AI workload naming following this format: \<Model Name>-\<Framework>-[Platform][-Additions] e.g. "3DUNet-OpenVINO-MLPerf". [Platform] will be ignored if Platform="Xeon".

  • Model Name: Specify AI deep learning Model Name
  • Framework: Specify Framework used: TensorFlow, PyTorch ,OpenVINO (Intel CPU only) or TensorRT(Nvidia GPU only).
  • Platform: Specify Platform based: `(empty for Intel Xeon CPU),EPYC(AMD EPYC CPU),ARMv8/ARMv9(AWS Graviton based CPU),Nvidia(Nvidia GPU) orInferentia` (AWS inference accerlator card)
  • Additions: Specify Additions information for workload

AI Test Case Naming

\<WL name>_inference_throughput_gated
\<WL name>_inference_throughput_pkm
\<WL name>_inference_latency
\<WL name>_inference_accuracy
\<WL name>_training_throuphput
\<WL name>_training_accuracy

Configuration:

AI workload can be run on BareMetal and Cloud VM both. AWS, GCP and Azure cloud have been suggested to use.
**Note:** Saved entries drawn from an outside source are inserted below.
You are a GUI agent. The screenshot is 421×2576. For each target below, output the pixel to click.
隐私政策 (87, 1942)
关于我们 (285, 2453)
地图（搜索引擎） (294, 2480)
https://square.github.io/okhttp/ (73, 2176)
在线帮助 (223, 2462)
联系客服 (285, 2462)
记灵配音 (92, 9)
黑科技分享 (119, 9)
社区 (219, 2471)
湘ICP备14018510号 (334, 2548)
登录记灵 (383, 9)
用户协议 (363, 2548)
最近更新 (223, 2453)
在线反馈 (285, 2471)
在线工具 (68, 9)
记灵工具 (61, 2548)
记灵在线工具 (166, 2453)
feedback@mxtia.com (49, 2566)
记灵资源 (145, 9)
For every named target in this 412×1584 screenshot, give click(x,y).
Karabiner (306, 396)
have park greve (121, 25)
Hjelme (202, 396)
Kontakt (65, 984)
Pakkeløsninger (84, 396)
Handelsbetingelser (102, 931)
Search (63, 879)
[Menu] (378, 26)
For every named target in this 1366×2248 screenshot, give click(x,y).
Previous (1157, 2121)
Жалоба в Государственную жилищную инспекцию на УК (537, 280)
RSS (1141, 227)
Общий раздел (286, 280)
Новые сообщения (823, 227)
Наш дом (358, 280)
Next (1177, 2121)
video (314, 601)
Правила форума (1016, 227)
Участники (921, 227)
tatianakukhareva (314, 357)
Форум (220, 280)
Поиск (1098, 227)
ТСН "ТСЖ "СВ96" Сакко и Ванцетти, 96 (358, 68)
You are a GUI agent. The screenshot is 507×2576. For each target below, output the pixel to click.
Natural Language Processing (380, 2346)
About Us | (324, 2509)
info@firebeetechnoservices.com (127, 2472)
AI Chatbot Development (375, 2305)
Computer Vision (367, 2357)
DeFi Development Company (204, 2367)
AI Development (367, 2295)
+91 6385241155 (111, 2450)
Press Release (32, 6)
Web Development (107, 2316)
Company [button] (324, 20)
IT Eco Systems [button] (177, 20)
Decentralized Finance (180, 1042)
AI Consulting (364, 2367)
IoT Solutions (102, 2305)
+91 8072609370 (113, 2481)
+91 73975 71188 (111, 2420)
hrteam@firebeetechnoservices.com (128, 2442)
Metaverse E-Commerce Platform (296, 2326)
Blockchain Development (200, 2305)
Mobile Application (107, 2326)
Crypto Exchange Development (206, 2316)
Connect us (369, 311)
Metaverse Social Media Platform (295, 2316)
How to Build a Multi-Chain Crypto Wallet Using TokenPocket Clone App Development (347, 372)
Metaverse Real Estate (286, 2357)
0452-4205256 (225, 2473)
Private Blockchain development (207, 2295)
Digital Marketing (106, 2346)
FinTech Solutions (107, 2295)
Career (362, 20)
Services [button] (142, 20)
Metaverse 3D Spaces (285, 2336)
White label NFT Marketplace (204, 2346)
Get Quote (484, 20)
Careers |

Suggested cloud instance type:

Intel ICX:

  • AWS cloud: m6i
  • GCP cloud: n2-highmem-96
  • Azure cloud: Dv5-series

AMD Milan:

  • AWS cloud: m6a
  • GCP cloud:
  • Azure cloud: Dasv5 and Dadsv5-series

AMD Roma:

  • AWS cloud: m5a
  • GCP cloud:
  • Azure cloud: Dav4 and Dasv4-series

AWS Graviton2:

  • AWS cloud: m6g

AWS Graviton3:

  • AWS cloud: c7g

AWS Inferentia:

  • AWS cloud: inf

Nivida GPU:

  • AWS cloud: g4dn (T4)

Best Configuration:

Restriction

  • N/A

Node Labels

Setup the following node labels for AI workloads:

  • HAS-SETUP-BKC-AI=yes: Optional.

KPI output

KPI output example:

#================================================
#Workload Configuration
#================================================
##FRAMEWORK: PyTorch 1.13.0a0+gitd7607bd
##MODEL_NAME: DLRM
##MODEL_SIZE: 89137319
##MODEL_SOURCE: Facebook
##DATASET: Criteo 1TB Click Logs (terabyte)
##FUNCTION: inference
##MODE: throughput
##PRECISION: avx_fp32
##DATA_TYPE: real
##BATCH_SIZE: 1
##STEPS: 1
##INSTANCE_NUMBER: 2
##CORES_PER_INSTANCE: 56
#================================================
#Application Configuration
#================================================
##SCENARIO: offline
##SERVING_STACK: -
##MODEL_WORKERS: -
##REQUEST_PER_WORK: -
#================================================
#Metrics
#================================================
Average Throughput (samples/sec): 27168.18
Max Latency (ms): -1
Min Latency (ms): -1
Mean Latency (ms): 4.33
P50 Latency (ms): -1
P90 Latency (ms): -1
P95 Latency (ms): -1
P99 Latency (ms): -1
P999 Latency (ms): -1
TTT: -1
Samples: -1
Compute Utilization: -1
Memory Utilization: 89.79 GB
FLOPs: -1
Model Quality Metric Name: -1
Model Quality Value: -1
Cost Per Million Inferences: -1
#================================================
#Key KPI
#================================================
*Throughput (samples/sec): 27168.18

NOTE: Make sure gprofiler telemetry data is accurate. You need to use the _pkm case or set a larger STEPS.